Research design has a significant impact on our daily lives as well as our understanding of how things work, our universe and the world and societies we live in. Most research funders want to ensure that the research teams they are funding are reflective of our society but increasingly many now want to ensure that diversity, particularly, gender and sex diversity are considered in research design. Thanks to initiatives such as Gendered Innovations, we have a number of examples that highlight why sex and gender need to be considered at the outset of research design in STEM subject areas. For example, air bags started to be used in car design in the mid 1970s and for decades, pregnant women travelling in the front passenger seat of a car were advised to turn off front passenger airbags. It was not until 2002 that the first pregnant female crash test dummy was designed by Laura Thackery for Volvo. The latter specifically relates to sex but other studies have explored how both sex and gender interact. There have been a number of studies that have found passive smoking to have a more significant impact on the health of girls than the health of boys. Where the studies have explored cultural and environmental factors, they have found that the differential impact could be due to gendered differences in play as boys tended to play outdoors more than girls, thereby reducing their exposure to indoor passive smoking.
In the arts, humanities, social sciences, business and law, there is less information on how sex and gender are being considered in research design and the impact that this has had on the advancement of sex and gender equity in our society. In many fields, it is likely to be considered through the inclusion of women as research subjects or the selection of particular research methodologies, but how can we demonstrate the impact in relation to evolution of approaches and the impact of research outcomes for sex and gender equity in our society?
This colloquium invites participants to share how they, their department or their institution have sought to embed consideration of sex and gender in research design. By way of a keynote session, participant-led workshops and presentations, and a closing plenary, the event will offer insights about these issues as well as examples and ideas for evolving the consideration of diversity in research design. Drawing on practical examples of approaches to and impact of research, evidence and informed practice the event will appeal to academics and professional staff involved in the development of research strategy and research grant applications as well as those leading and implementing research projects.
- The consideration of sex and gender in research design and how it intersects with other equality areas.
- The consideration of gender and sex in research design in the Arts, Humanities, Social Sciences, Business and Law.
- The impact of consideration of gender and sex in research design and how its consideration, in comparison to previous approaches, has resulted in different outcomes for gender and sex equity.
Call for contributions
The call for contributions is now open.
We invite colleagues to submit an abstract for either a 20-minute presentation or a 40-minute workshop as detailed below:
Presentations – Colleagues are asked to submit an abstract of up to 200 words outlining the focus of the presentation and potential benefits to participants of attending. Please indicate how your abstract relates to one or more of the colloquium themes (see above). Presentations are 20 minutes long and are to be structured to include 15 minutes ‘presentation time’ to leave sufficient opportunity for audience questions.
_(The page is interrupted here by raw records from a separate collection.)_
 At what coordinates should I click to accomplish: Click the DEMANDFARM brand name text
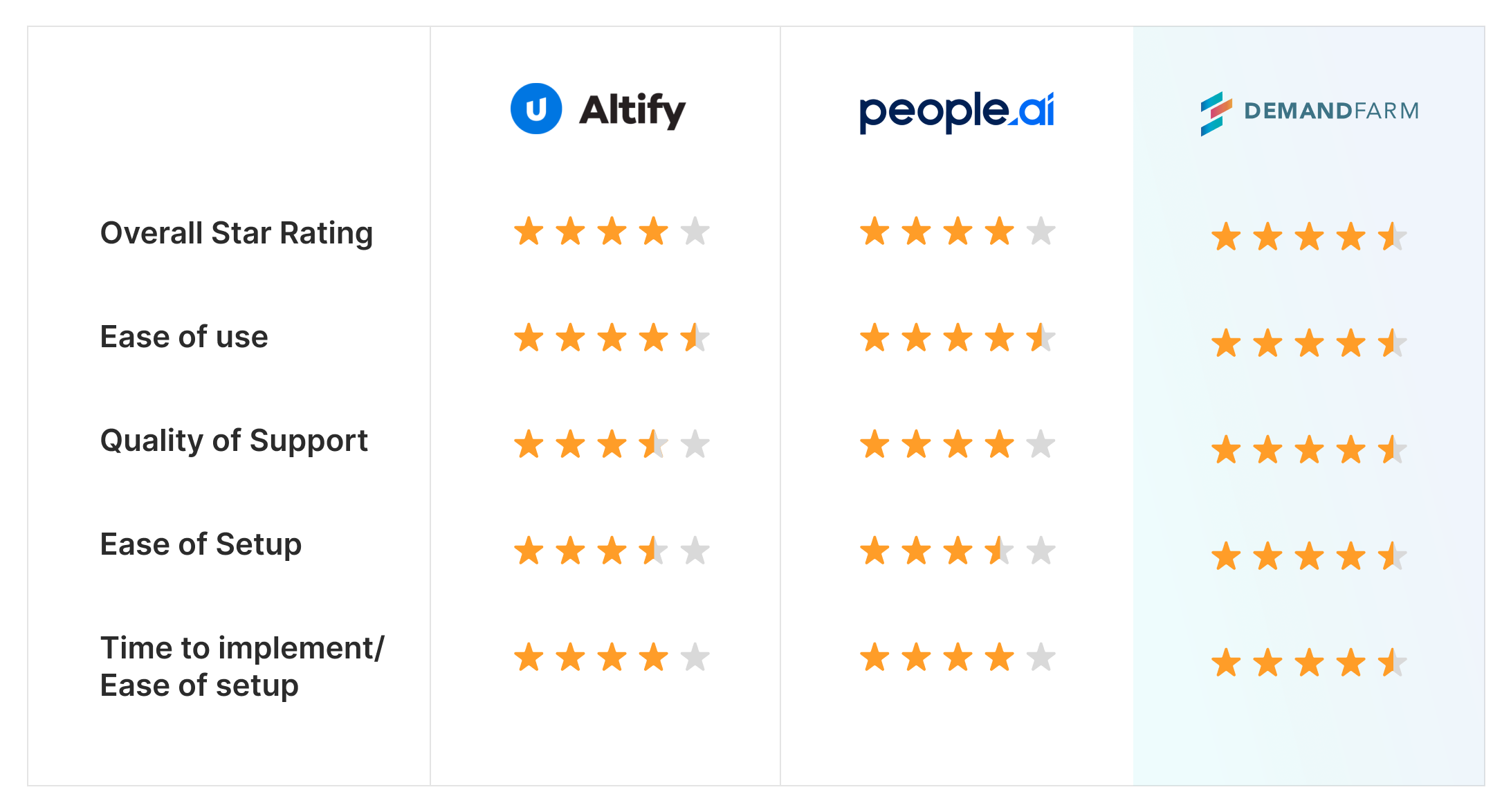coord(1332,111)
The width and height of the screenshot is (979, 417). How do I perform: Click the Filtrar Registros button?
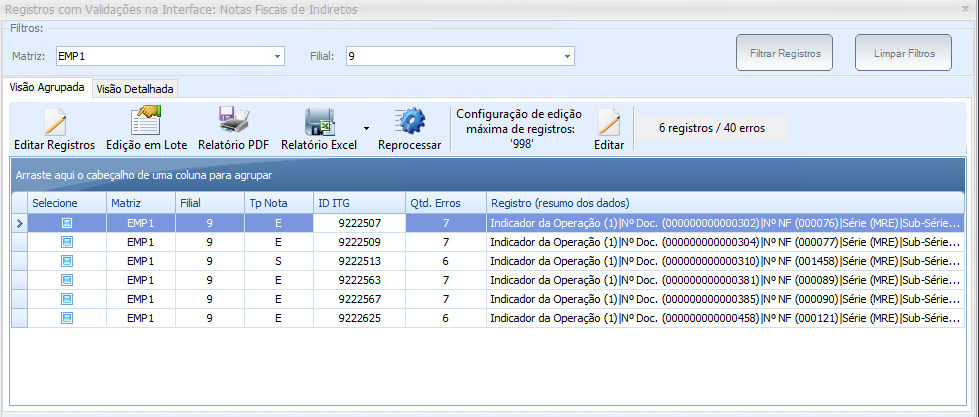point(784,53)
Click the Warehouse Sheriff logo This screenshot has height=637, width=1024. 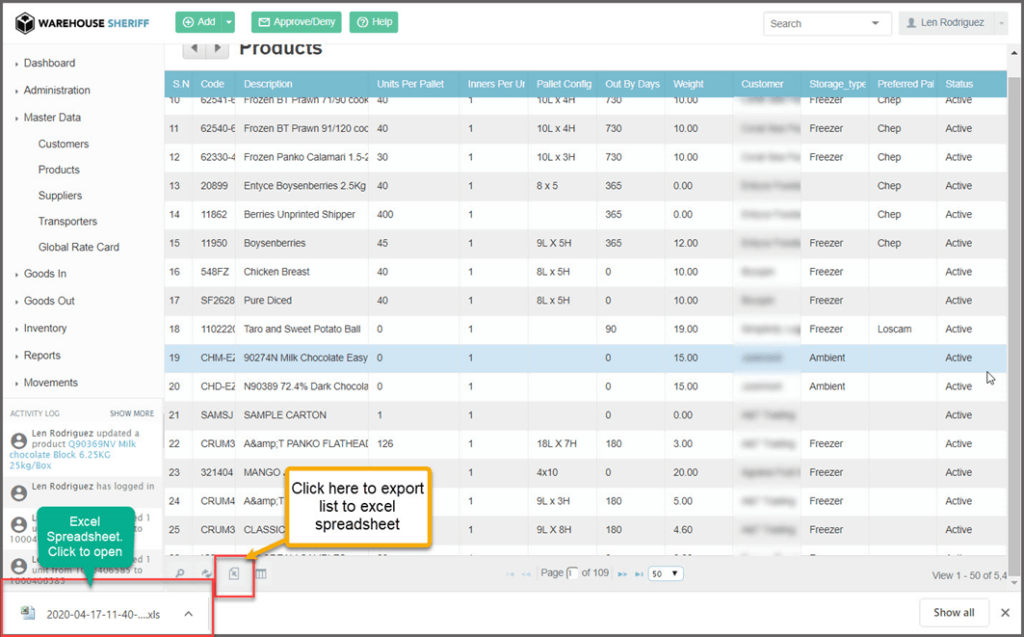click(82, 22)
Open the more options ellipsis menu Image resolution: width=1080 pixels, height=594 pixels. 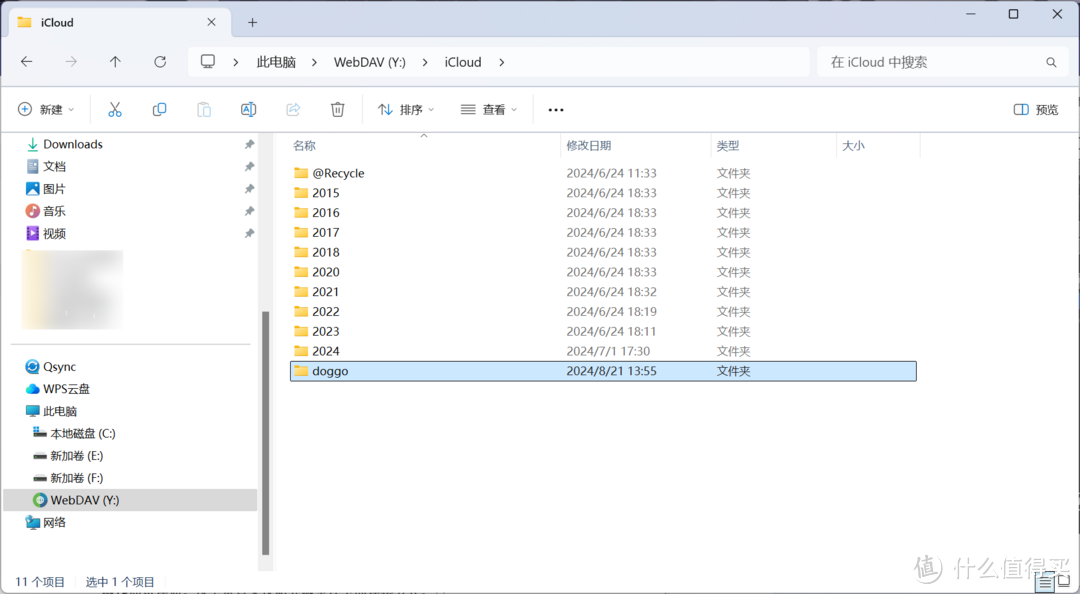point(556,110)
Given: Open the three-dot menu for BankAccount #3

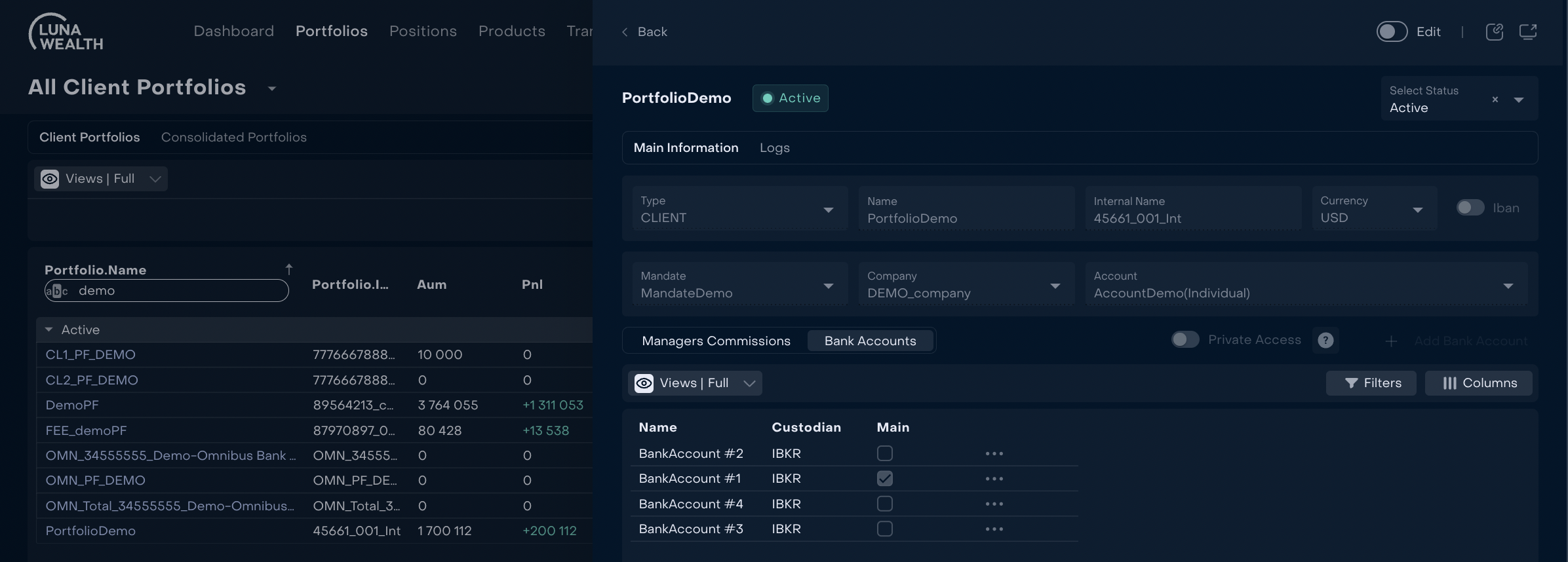Looking at the screenshot, I should pos(994,529).
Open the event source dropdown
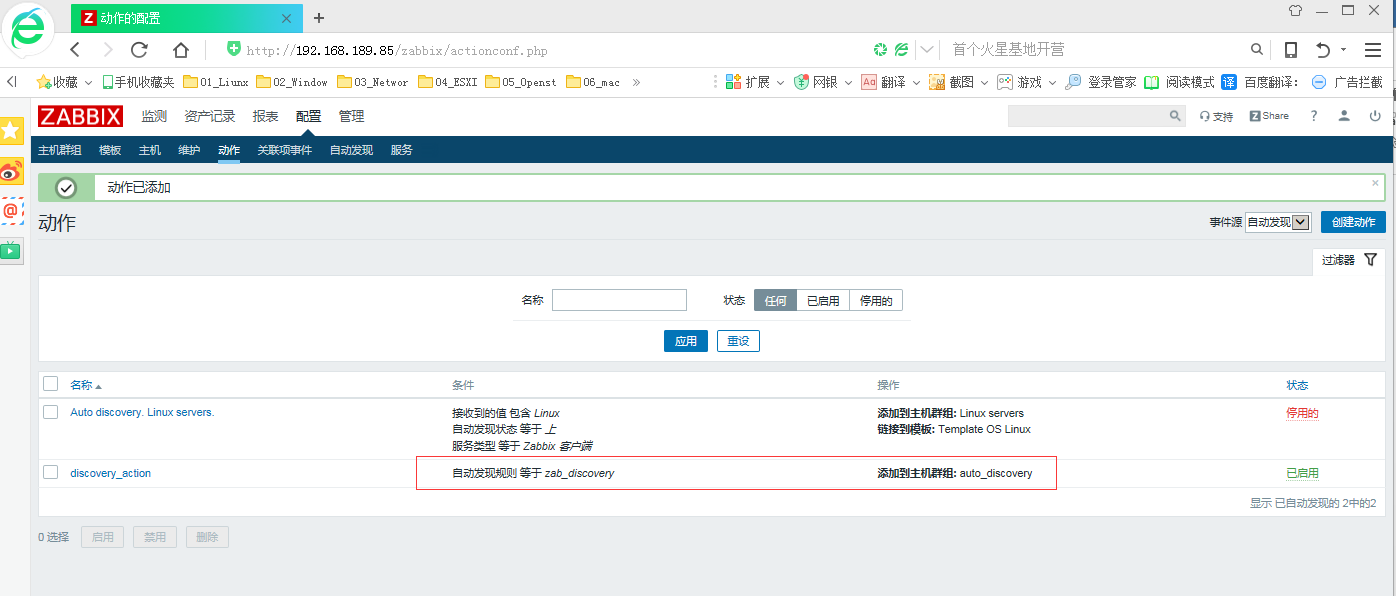 point(1277,222)
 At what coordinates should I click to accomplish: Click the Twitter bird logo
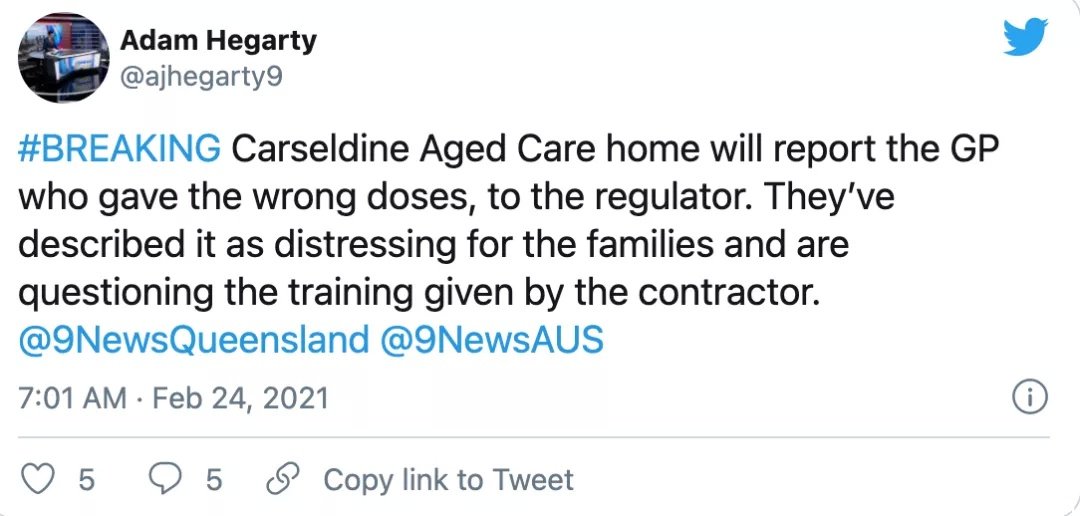pos(1025,37)
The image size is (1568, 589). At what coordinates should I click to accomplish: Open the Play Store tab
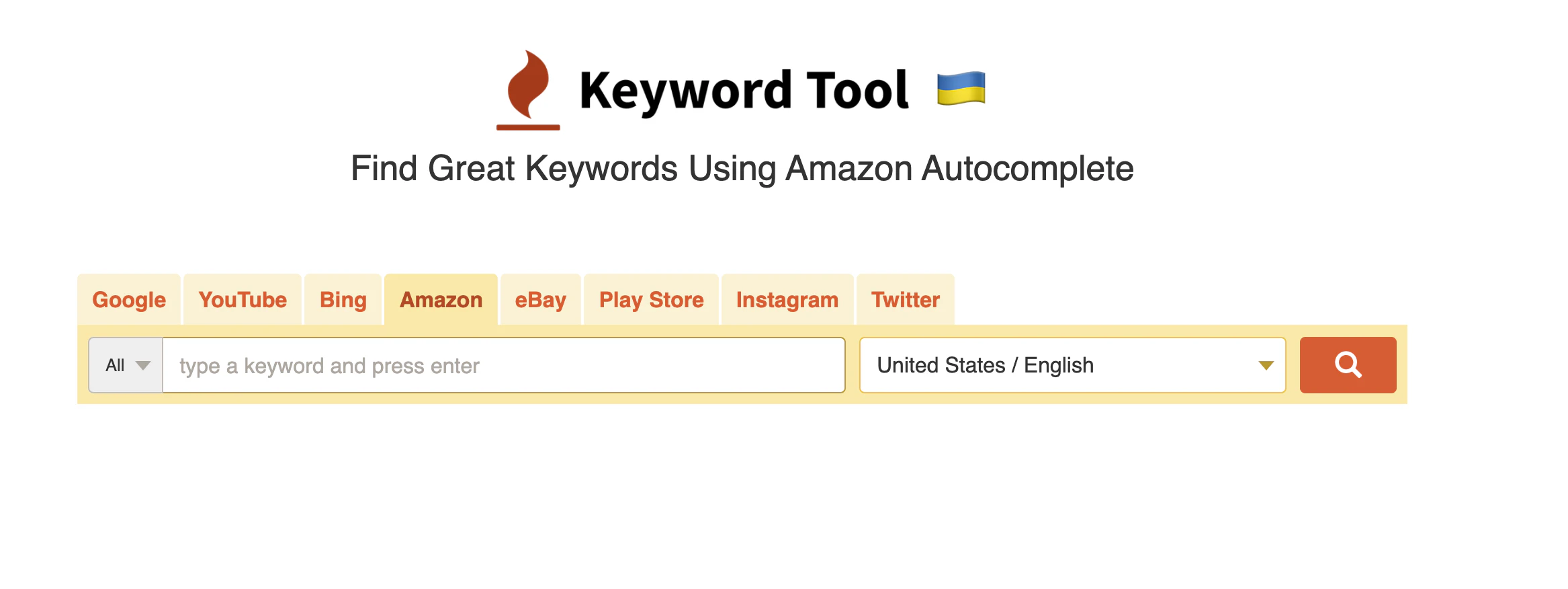tap(652, 300)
Workshops – Colleagues preferring a workshop format are asked to submit an abstract of up to 200 words. This should outline the focus of the workshop and online activities to be included. Please provide an explanation of activities (one or more) to be included, participant ‘takeaways’ (i.e. what participants will gain from attending the workshop) and indicate how the workshop aligns to one or more of the colloquium themes (see above). Workshops are 40 minutes long. When planning your activities, please bear in mind that the event will be online. Facilities on Zoom such as virtual breakout rooms will be available.
Deadline for submissions is midnight, 4 March 2021.
We are particularly keen on receiving proposals that focus on the Arts, Humanities, Social Sciences, Business and Law, however, proposals can also address gender equality in research design in STEM subjects as well. We also welcome proposals that explore the intersectionality between gender and sex and other equality characteristics in research design.
Please note that all submissions (both presentations and workshops) will be reviewed according to the following criteria.
- Relevance to colloquium focus and themes.
- Gender equality in research design and its intersection with other equality areas e.g. race and disability.
- Reference to research impact on gender equity in comparison to past or similar research initiatives.
- Evidence of successfully embedding gender equity considerations into research design.
Who should attend?
This event will appeal to academics and professional staff involved in the development of research strategy and research grant applications as well as those leading and implementing research projects. Equality and diversity practitioners, HE lecturers, staff involved with Athena SWAN charter applications and anyone else with responsibility for advancing equality and diversity within their institution would also benefit from participation in the event.